The entries are to be repeated in full, without any change.

________________

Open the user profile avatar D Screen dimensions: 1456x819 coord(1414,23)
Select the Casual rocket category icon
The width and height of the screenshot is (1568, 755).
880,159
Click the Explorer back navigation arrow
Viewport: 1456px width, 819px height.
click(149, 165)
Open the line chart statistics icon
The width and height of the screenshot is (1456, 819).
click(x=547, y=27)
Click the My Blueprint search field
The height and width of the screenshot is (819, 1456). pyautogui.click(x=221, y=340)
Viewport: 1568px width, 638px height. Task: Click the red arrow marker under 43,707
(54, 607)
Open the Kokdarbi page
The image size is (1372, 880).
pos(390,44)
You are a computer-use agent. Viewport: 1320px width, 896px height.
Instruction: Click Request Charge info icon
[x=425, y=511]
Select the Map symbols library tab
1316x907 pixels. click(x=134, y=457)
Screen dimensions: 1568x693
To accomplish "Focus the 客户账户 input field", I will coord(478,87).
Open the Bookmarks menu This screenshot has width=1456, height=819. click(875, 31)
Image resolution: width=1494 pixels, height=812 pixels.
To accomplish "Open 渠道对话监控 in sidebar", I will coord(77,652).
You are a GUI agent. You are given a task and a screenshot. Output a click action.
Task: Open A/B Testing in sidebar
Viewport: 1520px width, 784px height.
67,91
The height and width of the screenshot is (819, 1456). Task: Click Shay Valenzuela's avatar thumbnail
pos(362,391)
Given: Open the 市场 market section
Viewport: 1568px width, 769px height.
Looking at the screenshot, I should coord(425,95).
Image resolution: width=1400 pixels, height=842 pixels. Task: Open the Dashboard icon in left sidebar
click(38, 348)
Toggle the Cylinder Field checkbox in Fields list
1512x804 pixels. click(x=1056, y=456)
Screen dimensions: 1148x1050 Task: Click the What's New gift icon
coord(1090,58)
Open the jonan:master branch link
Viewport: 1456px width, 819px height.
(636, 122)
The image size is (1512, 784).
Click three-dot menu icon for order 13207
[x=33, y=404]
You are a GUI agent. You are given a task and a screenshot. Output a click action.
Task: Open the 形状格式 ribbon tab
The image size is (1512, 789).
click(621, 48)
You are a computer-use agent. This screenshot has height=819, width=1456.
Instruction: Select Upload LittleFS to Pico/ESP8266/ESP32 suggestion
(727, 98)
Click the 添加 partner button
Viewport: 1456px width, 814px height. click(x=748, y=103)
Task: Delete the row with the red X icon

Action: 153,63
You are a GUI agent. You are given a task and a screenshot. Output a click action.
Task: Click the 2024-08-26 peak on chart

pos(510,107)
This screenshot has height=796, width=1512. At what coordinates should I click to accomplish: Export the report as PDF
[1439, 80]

________________

> **RESPONSE TO THE EXERCISE**:
Open the user profile avatar D Screen dimensions: 1456x819 coord(1414,23)
Select the Casual rocket category icon
The width and height of the screenshot is (1568, 755).
880,159
Click the Explorer back navigation arrow
Viewport: 1456px width, 819px height.
click(149, 165)
Open the line chart statistics icon
The width and height of the screenshot is (1456, 819).
click(x=547, y=27)
Click the My Blueprint search field
The height and width of the screenshot is (819, 1456). pyautogui.click(x=221, y=340)
Viewport: 1568px width, 638px height. Task: Click the red arrow marker under 43,707
(54, 607)
Open the Kokdarbi page
The image size is (1372, 880).
pos(390,44)
You are a computer-use agent. Viewport: 1320px width, 896px height.
Instruction: Click Request Charge info icon
[x=425, y=511]
Select the Map symbols library tab
1316x907 pixels. click(x=134, y=457)
Screen dimensions: 1568x693
To accomplish "Focus the 客户账户 input field", I will coord(478,87).
Open the Bookmarks menu This screenshot has width=1456, height=819. click(875, 31)
Image resolution: width=1494 pixels, height=812 pixels.
To accomplish "Open 渠道对话监控 in sidebar", I will coord(77,652).
You are a GUI agent. You are given a task and a screenshot. Output a click action.
Task: Open A/B Testing in sidebar
Viewport: 1520px width, 784px height.
67,91
The height and width of the screenshot is (819, 1456). Task: Click Shay Valenzuela's avatar thumbnail
pos(362,391)
Given: Open the 市场 market section
Viewport: 1568px width, 769px height.
Looking at the screenshot, I should coord(425,95).
Image resolution: width=1400 pixels, height=842 pixels. Task: Open the Dashboard icon in left sidebar
click(38, 348)
Toggle the Cylinder Field checkbox in Fields list
1512x804 pixels. click(x=1056, y=456)
Screen dimensions: 1148x1050 Task: Click the What's New gift icon
coord(1090,58)
Open the jonan:master branch link
Viewport: 1456px width, 819px height.
(636, 122)
The image size is (1512, 784).
Click three-dot menu icon for order 13207
[x=33, y=404]
You are a GUI agent. You are given a task and a screenshot. Output a click action.
Task: Open the 形状格式 ribbon tab
The image size is (1512, 789).
click(621, 48)
You are a computer-use agent. This screenshot has height=819, width=1456.
Instruction: Select Upload LittleFS to Pico/ESP8266/ESP32 suggestion
(727, 98)
Click the 添加 partner button
Viewport: 1456px width, 814px height. click(x=748, y=103)
Task: Delete the row with the red X icon

Action: 153,63
You are a GUI agent. You are given a task and a screenshot. Output a click action.
Task: Click the 2024-08-26 peak on chart

pos(510,107)
This screenshot has height=796, width=1512. At what coordinates should I click to accomplish: Export the report as PDF
[1439, 80]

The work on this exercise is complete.